Start of Stored data
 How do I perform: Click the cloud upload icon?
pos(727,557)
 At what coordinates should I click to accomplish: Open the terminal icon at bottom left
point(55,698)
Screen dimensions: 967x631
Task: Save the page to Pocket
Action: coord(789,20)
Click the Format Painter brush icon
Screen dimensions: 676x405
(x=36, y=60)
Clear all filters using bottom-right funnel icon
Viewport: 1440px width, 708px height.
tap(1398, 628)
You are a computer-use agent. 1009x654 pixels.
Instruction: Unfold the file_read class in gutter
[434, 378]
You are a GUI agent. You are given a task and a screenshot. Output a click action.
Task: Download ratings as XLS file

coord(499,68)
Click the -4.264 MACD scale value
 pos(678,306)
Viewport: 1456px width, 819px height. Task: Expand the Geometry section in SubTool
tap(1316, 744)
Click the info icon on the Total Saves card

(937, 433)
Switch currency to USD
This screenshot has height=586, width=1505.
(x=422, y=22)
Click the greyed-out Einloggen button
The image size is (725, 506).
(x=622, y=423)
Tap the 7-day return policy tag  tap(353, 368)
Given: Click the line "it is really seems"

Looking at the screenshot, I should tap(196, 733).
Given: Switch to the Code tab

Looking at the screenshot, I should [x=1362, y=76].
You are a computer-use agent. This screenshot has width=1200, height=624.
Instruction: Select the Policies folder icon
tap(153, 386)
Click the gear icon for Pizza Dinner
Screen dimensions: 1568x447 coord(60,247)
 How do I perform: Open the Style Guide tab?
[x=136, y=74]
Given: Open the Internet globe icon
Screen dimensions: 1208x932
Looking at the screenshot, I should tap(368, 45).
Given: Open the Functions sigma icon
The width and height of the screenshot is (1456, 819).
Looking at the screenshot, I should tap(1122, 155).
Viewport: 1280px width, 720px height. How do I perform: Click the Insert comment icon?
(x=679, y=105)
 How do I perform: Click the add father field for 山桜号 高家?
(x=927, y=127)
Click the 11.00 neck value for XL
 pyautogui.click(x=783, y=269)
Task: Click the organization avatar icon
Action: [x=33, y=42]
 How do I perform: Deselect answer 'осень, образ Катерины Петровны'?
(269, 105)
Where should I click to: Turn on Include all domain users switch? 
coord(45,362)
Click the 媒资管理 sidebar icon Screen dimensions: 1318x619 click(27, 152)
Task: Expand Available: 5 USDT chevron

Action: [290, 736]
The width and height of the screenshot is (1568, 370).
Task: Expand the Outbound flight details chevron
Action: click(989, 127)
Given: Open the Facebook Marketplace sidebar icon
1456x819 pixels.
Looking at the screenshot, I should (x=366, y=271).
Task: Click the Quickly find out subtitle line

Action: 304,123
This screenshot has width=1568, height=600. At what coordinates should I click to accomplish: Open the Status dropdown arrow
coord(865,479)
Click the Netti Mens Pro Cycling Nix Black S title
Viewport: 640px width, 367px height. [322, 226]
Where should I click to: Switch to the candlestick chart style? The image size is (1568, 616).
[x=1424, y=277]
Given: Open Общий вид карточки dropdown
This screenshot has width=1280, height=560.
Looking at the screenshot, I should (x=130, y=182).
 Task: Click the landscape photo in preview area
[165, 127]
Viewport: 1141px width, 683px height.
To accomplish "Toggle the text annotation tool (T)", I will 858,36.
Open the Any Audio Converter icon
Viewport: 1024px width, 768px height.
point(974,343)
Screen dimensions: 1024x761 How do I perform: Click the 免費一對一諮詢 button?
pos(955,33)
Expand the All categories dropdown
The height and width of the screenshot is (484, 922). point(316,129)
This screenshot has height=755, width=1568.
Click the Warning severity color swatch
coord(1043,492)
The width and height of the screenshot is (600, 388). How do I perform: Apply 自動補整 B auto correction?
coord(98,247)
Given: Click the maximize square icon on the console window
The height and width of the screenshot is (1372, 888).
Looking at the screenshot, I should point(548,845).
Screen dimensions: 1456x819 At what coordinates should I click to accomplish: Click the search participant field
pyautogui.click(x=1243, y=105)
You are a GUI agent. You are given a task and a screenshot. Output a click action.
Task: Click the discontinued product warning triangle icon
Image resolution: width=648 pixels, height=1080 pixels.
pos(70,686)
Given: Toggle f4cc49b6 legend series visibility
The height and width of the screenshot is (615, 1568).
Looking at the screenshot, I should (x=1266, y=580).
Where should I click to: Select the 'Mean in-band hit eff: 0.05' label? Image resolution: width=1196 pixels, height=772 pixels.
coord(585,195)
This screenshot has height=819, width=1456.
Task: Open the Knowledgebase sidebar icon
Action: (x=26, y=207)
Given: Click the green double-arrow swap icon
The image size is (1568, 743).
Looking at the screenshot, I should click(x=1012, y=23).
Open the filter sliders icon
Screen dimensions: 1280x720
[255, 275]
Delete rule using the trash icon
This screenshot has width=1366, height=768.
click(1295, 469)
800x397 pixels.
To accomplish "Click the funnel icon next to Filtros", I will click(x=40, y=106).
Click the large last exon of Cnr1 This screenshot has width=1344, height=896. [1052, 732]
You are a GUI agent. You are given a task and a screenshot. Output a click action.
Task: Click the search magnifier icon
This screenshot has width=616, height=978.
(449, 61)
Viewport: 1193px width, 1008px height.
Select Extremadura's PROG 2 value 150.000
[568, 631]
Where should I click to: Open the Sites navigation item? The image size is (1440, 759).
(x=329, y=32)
End of Stored data
* **To do**
Print the entries again word for word, beginning at the line containing "Where should I click to: Select" and ending at the line containing "Action: (x=26, y=207)", including both of those lines.

* **Response for this exercise**
Where should I click to: Select the 'Mean in-band hit eff: 0.05' label? Image resolution: width=1196 pixels, height=772 pixels.
coord(585,195)
This screenshot has height=819, width=1456.
Task: Open the Knowledgebase sidebar icon
Action: (x=26, y=207)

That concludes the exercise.